Robert Isaac

Personal information
- Full name: Robert Charles Isaac
- Date of birth: 30 November 1965 (age 59)
- Place of birth: Hackney, England
- Height: 5 ft 11 in (1.80 m)
- Position(s): Defender

Youth career
- 1982–1985: Chelsea

Senior career*
- Years: Team / Apps / (Gls)
- 1985–1987: Chelsea / 9 / (0)
- 1987–1990: Brighton & Hove Albion / 30 / (0)
- Total:  / 39 / (0)

International career
- 1985: England U19 / 4 / (0)

= Robert Isaac (footballer) =

English footballer

Robert Isaac (born 30 November 1965) is an English former footballer who played professionally for Chelsea and Brighton & Hove Albion as a defender.

==Career==
Isaac joined Chelsea in 1982, and was named Young Player of the Year in 1984. He made his debut in a 3–1 win over Watford in 1985, a year after being stabbed by Millwall fans.

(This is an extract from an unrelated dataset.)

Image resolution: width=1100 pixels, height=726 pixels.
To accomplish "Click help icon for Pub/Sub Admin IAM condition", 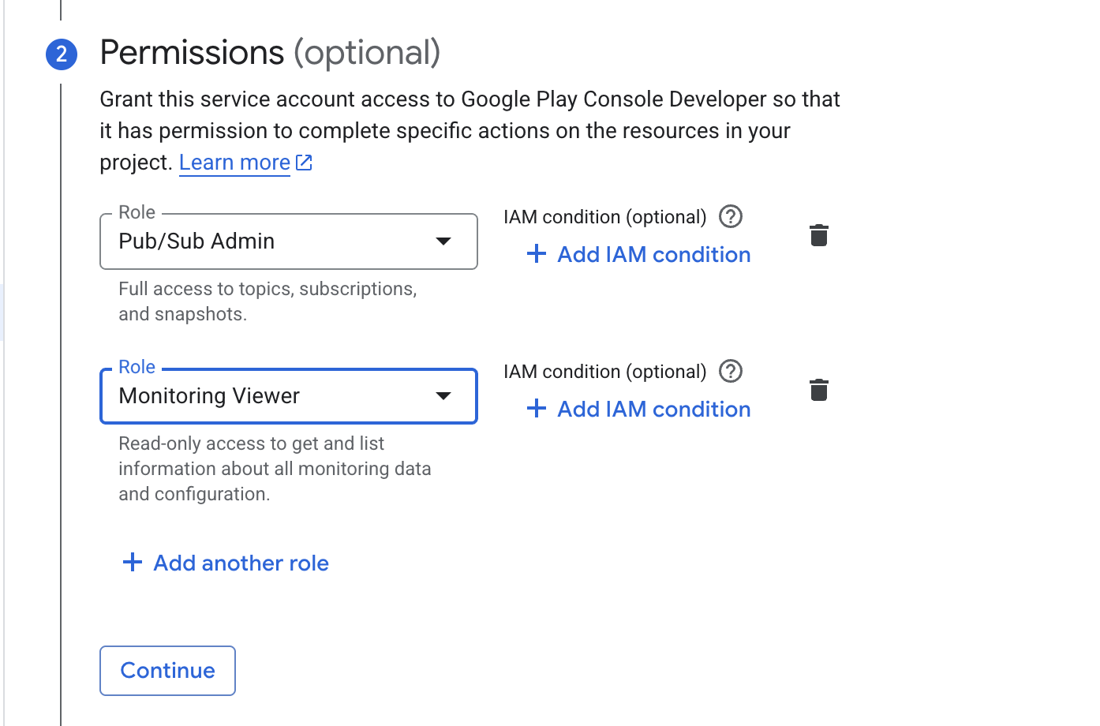I will pos(731,216).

He spent two years in the Chelsea first team, making thirteen appearances in all competitions for The Blues. He left for Brighton & Hove Albion in 1987, where he made 30 appearances before retiring in 1990. Since retiring, he has worked as a chauffeur for the Maktoums, the ruling family of Dubai.

==Stabbing at Millwall==
Isaac and five friends were attending a League Cup game between Millwall and Chelsea at The Den on 9 October 1984, when they realised they were heading towards the home end. To avoid any incidents, they decided to cut through an alleyway, where they were confronted by a group of Millwall fans. According to Isaac, he and his friends were asked to name the Millwall reserve team goalkeeper, which they could not do, due to fear. He was then 'slashed across his back from his armpit to the base of his spine', before charging through the group and fleeing. He was found bleeding by council worker George Bennetts, before being rushed to the Lewisham Hospital, where he required 55 stitches. He reportedly only survived due to the thickness of the leather jacket he was wearing at the time.